Start of Selected extract
TAOCP 3.5 Exercise 35

Let $(X_n)$ be an R5-random binary sequence, and let $(a_n)$ be any computable increasing sequence of integers as in Definition R4.

Section 3.5: What Is a Random Sequence?

Exercise 35. ▶ [HM35] (D. W. Loveland.) Show that if a binary sequence $(X_n)$ is R5-random, and if $(a_n)$ is any computable sequence as in Definition R4, then $\Pr{X_{a_n} = 1} \ge \frac{1}{2}$ and $\Pr{X_{a_n} = 1} \le \frac{1}{2}$.

Verified: no
Solve time: 3m14s


Setup

Let $(X_n)$ be an R5-random binary sequence, and let $(a_n)$ be any computable increasing sequence of integers as in Definition R4. We must prove that

$$ \Pr{X_{a_n}=1}\ge \frac12 $$

and

$$ \Pr{X_{a_n}=1}\le \frac12 . $$

Since both inequalities hold, it will follow that

$$ \Pr{X_{a_n}=1}=\frac12. $$

Definition R5 asserts that every computable subsequence selected from an R5-random sequence is itself random in the sense of Definition R1. Exercise 32 establishes this fact explicitly.

Solution

Consider the computable subsequence

$$ Y_n=X_{a_n}. $$

Because $(a_n)$ is computable, it defines a computable subsequence rule. By Exercise 32, the sequence $(Y_n)$ is R5-random.

Suppose first that

$$ \Pr{Y_n=1}<\frac12 . $$

Let

$$ p=\Pr{Y_n=1}. $$

Then $p<\frac12$, hence

$$ \Pr{Y_n=0}=1-p>\frac12 . $$

The constant betting strategy that always predicts $0$ therefore succeeds with probability exceeding $\frac12$. Such a strategy is computable. Consequently $(Y_n)$ fails Definition R1, because a computable prediction rule achieves a success probability greater than $\frac12$.
End of Selected extract
Start of Available data
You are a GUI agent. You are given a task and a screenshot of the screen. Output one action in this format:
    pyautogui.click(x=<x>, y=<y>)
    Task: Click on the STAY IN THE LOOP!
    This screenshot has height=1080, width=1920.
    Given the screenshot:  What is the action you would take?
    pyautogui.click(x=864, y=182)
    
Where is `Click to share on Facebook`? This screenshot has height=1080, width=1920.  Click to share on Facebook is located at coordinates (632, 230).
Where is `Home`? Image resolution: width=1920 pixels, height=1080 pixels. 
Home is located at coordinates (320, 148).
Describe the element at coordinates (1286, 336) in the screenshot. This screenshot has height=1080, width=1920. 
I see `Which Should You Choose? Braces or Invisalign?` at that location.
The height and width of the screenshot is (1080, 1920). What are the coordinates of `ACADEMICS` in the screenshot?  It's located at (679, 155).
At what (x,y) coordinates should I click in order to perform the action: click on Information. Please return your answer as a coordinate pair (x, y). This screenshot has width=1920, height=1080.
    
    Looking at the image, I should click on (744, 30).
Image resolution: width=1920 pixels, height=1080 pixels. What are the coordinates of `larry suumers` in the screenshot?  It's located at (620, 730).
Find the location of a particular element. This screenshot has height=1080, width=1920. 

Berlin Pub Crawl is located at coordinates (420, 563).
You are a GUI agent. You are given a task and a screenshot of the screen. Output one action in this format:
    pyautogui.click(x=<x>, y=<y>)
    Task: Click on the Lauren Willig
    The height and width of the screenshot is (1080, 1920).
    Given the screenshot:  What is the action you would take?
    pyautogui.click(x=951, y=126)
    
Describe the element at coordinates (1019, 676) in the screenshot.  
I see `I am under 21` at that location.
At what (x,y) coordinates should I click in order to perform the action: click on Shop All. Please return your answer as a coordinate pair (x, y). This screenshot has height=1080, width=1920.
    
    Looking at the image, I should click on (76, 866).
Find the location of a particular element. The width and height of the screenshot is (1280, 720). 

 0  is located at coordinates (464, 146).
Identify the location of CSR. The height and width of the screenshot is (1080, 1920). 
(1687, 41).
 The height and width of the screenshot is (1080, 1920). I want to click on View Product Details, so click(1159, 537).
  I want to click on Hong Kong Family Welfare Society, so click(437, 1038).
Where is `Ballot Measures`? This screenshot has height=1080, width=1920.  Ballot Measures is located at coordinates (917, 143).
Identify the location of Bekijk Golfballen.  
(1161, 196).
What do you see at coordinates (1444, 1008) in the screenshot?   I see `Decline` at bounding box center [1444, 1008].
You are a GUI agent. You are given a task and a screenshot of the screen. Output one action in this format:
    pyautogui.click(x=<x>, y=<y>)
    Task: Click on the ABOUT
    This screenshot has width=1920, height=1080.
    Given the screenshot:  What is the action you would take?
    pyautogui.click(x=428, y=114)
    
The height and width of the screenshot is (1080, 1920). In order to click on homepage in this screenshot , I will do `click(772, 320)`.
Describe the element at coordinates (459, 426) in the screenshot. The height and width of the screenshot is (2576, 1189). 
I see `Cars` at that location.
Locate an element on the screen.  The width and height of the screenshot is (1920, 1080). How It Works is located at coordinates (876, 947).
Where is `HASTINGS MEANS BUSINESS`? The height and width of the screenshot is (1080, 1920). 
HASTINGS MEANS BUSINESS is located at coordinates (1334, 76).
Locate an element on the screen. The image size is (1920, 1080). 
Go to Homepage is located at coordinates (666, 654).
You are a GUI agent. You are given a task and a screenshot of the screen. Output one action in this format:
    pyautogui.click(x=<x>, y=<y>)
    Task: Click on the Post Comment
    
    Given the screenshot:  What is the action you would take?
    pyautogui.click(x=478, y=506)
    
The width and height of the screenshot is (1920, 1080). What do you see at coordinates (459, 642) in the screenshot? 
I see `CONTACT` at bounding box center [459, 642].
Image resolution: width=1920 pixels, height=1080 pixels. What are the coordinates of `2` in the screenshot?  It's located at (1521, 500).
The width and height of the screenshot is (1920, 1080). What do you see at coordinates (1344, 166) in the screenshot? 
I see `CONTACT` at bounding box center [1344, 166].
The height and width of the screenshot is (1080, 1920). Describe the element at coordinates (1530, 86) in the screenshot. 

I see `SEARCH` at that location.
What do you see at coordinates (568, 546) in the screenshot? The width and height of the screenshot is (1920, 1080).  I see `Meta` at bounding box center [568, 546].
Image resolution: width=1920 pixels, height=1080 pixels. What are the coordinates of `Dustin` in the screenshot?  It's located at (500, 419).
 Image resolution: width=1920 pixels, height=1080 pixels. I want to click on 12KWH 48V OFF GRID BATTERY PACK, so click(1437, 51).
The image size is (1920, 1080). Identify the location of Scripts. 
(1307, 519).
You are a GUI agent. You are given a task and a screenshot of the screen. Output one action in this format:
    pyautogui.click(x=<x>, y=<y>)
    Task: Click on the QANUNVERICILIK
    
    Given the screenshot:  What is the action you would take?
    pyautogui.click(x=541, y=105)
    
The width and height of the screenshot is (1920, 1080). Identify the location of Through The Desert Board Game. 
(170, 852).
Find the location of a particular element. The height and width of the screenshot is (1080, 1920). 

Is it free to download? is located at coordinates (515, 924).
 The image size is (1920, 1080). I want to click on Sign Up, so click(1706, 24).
End of Available data
## Task details
Reproduce the Exercise 35 write-up in full, word for word. Rely only on the Exercise 35 write-up, not on the rows.

## Answer section
TAOCP 3.5 Exercise 35

Let $(X_n)$ be an R5-random binary sequence, and let $(a_n)$ be any computable increasing sequence of integers as in Definition R4.

Section 3.5: What Is a Random Sequence?

Exercise 35. ▶ [HM35] (D. W. Loveland.) Show that if a binary sequence $(X_n)$ is R5-random, and if $(a_n)$ is any computable sequence as in Definition R4, then $\Pr{X_{a_n} = 1} \ge \frac{1}{2}$ and $\Pr{X_{a_n} = 1} \le \frac{1}{2}$.

Verified: no
Solve time: 3m14s


Setup

Let $(X_n)$ be an R5-random binary sequence, and let $(a_n)$ be any computable increasing sequence of integers as in Definition R4. We must prove that

$$ \Pr{X_{a_n}=1}\ge \frac12 $$

and

$$ \Pr{X_{a_n}=1}\le \frac12 . $$

Since both inequalities hold, it will follow that

$$ \Pr{X_{a_n}=1}=\frac12. $$

Definition R5 asserts that every computable subsequence selected from an R5-random sequence is itself random in the sense of Definition R1. Exercise 32 establishes this fact explicitly.

Solution

Consider the computable subsequence

$$ Y_n=X_{a_n}. $$

Because $(a_n)$ is computable, it defines a computable subsequence rule. By Exercise 32, the sequence $(Y_n)$ is R5-random.

Suppose first that

$$ \Pr{Y_n=1}<\frac12 . $$

Let

$$ p=\Pr{Y_n=1}. $$

Then $p<\frac12$, hence

$$ \Pr{Y_n=0}=1-p>\frac12 . $$

The constant betting strategy that always predicts $0$ therefore succeeds with probability exceeding $\frac12$. Such a strategy is computable. Consequently $(Y_n)$ fails Definition R1, because a computable prediction rule achieves a success probability greater than $\frac12$.